TASK DESCRIPTION: Write out the passage from the article on "The Batman" press conference word for word, starting with "After several COVID-related" and going on through "Reeves’ dark epic.".

DOCUMENT PASSAGE:
__________________________________________________
Director Matt Reeves, stars Robert Pattinson, Zoë Kravitz talk ‘The Batman’


Courtesy of Warner Bros

Robert Pattinson, Zoë Kravitz and Matt Reeves pose in Paris at a special event for “The Batman.”

Noah Levine, Life & Arts Film Columnist

“The Batman” glides into theaters this week, and fans all over the world eagerly await the return of the caped crusader. Robert Pattinson stars in the film, directed by Matt Reeves, as the unmistakable Bruce Wayne. Thrown into the middle of a harrowing crime spree led by none other than The Riddler (Paul Dano), Batman struggles to protect the city of Gotham alongside other classic Batman characters, such as Catwoman (Zoë Kravitz). 

The Daily Texan attended a virtual press conference about the film featuring the leading cast and director.

After several COVID-related shut-downs, delays and obstacles, the team behind “The Batman” endured a long journey to bring this film to life. Robert Pattinson detailed his reaction to seeing a cut of “The Batman.”

“It’s the first time I’ve seen a movie (with) two different iterations (of it) before the final one,” Pattinson said. “Just to see this wave of craftsmanship getting more and more impressive every single time (I watched), I was so unbelievably impressed.”

Paul Dano, who plays the film’s antagonist, praised the immersiveness of Reeves’ dark epic. 

“(I loved) how immersive it was from the opening shot till the end. I love when you watch a movie, and a filmmaker takes you in (from) frame one and (pulls) you through right till the end, and as an audience member, you have no choice but to give over to the movie,” Dano said. “It’s just the best feeling to me as an audience member. … I can’t wait to see fans react to this movie.”

On-screen Batman adaptations have been around since as early as the original television series, which aired in the 1960s and starred Adam West. With the hefty task of breathing new life into familiar lorel, Reeves described how he approached his creative process for the film.

The creative process, for me, is being in a dark room on your hands and knees, reaching for something that feels familiar,” Reeves said. “I knew that I wanted to take this iteration of a younger Batman that was early in his arc (with) room for growth, and put him at the center of this mystery that would pull us into the path of all of these characters.”

Throughout the film, Reeves often positions the camera to align with the perspectives of the film’s characters. By doing this, the world of “The Batman” feels as immersive as ever. Reeves explained how sound design and Michael Giacchino’s musical score amplified this effect.
__________________________________________________
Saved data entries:
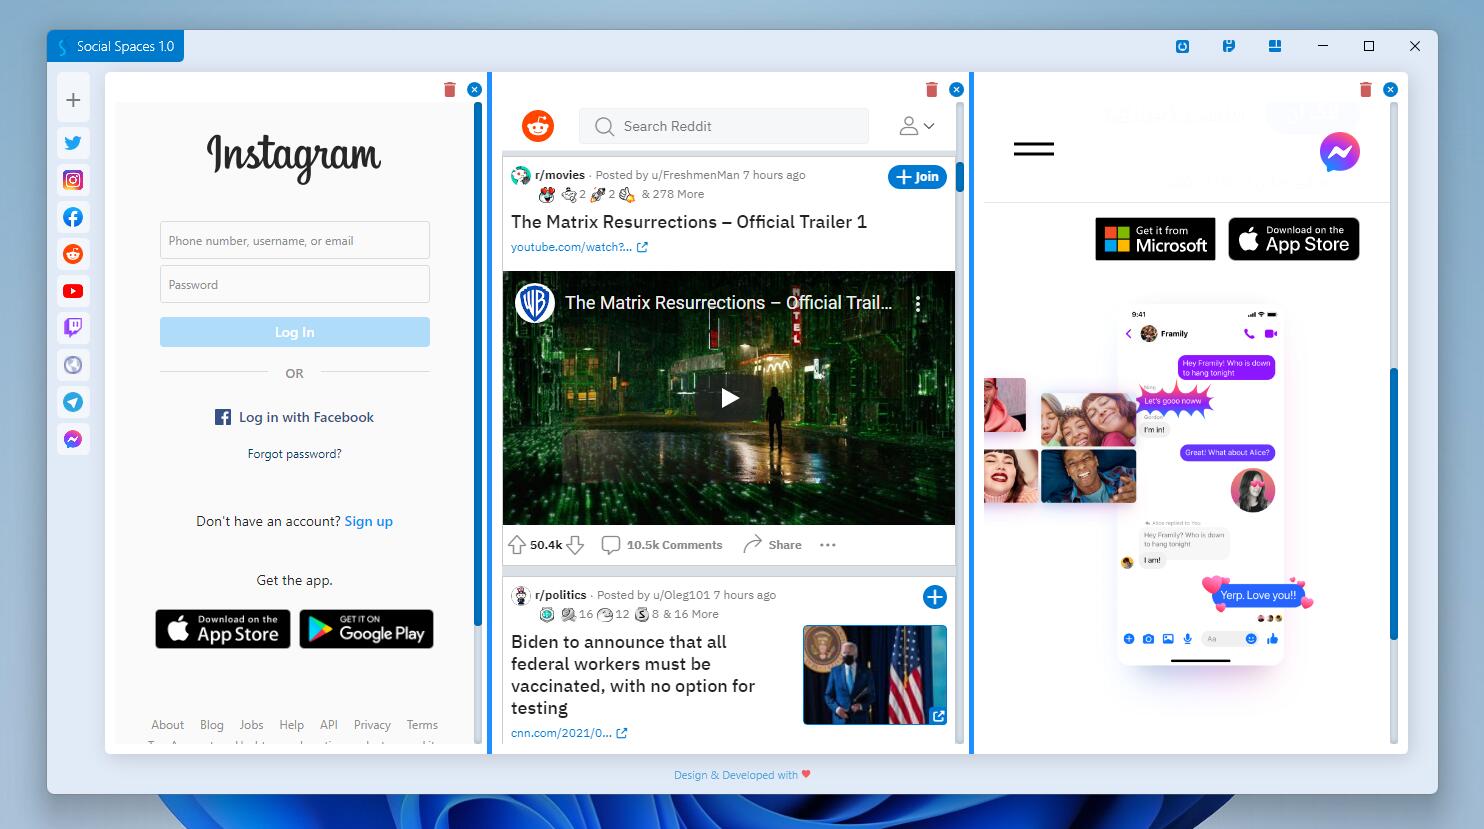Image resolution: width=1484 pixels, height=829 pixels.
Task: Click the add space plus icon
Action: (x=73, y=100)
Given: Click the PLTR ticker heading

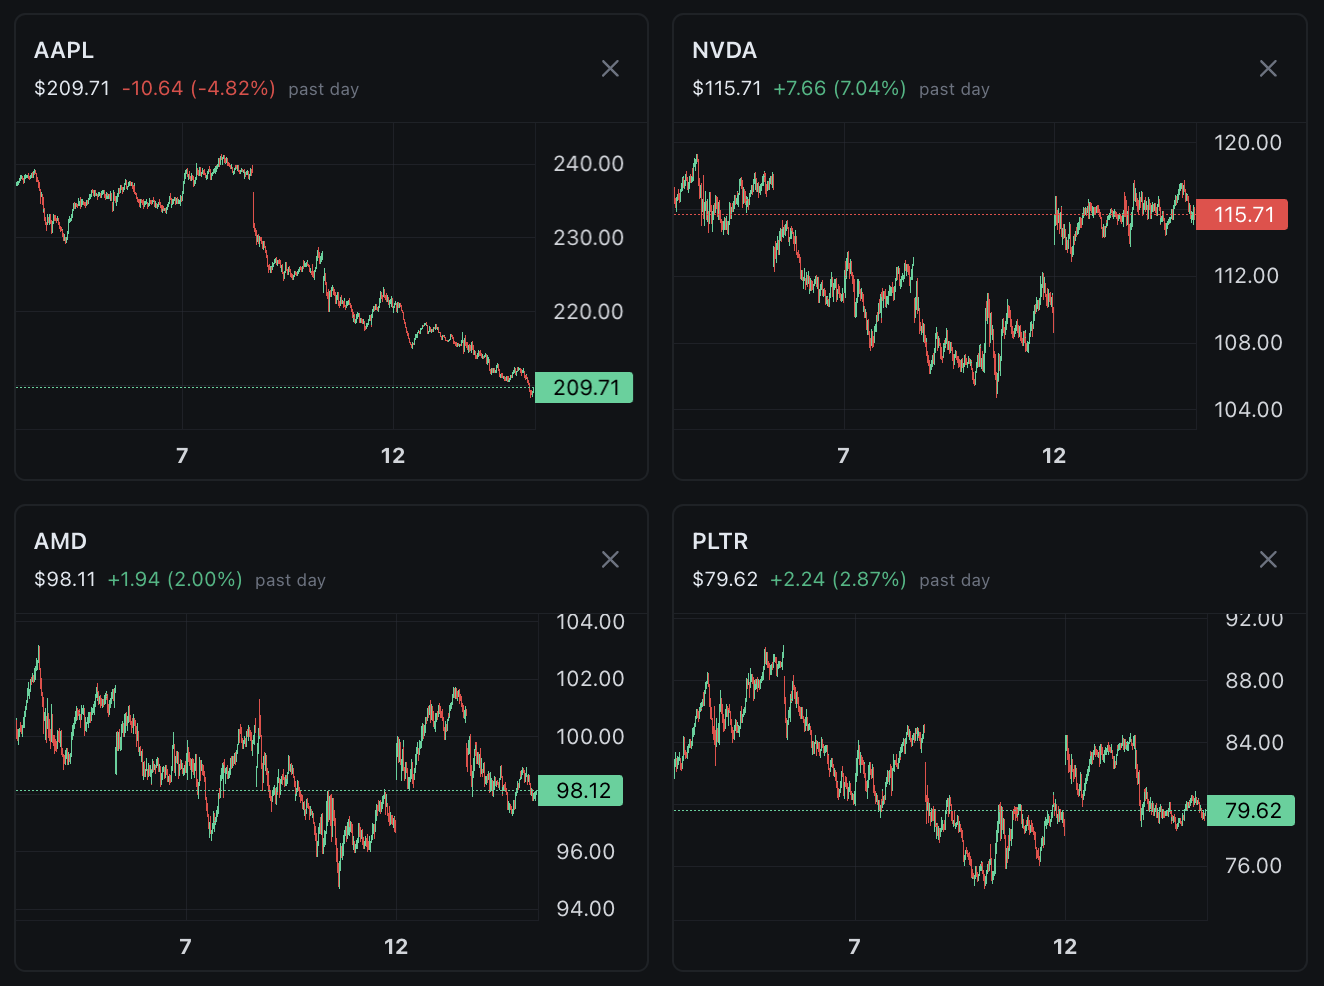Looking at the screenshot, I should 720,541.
__________________________________________________
RESPONSE TO THE TASK:
After several COVID-related shut-downs, delays and obstacles, the team behind “The Batman” endured a long journey to bring this film to life. Robert Pattinson detailed his reaction to seeing a cut of “The Batman.”

“It’s the first time I’ve seen a movie (with) two different iterations (of it) before the final one,” Pattinson said. “Just to see this wave of craftsmanship getting more and more impressive every single time (I watched), I was so unbelievably impressed.”

Paul Dano, who plays the film’s antagonist, praised the immersiveness of Reeves’ dark epic.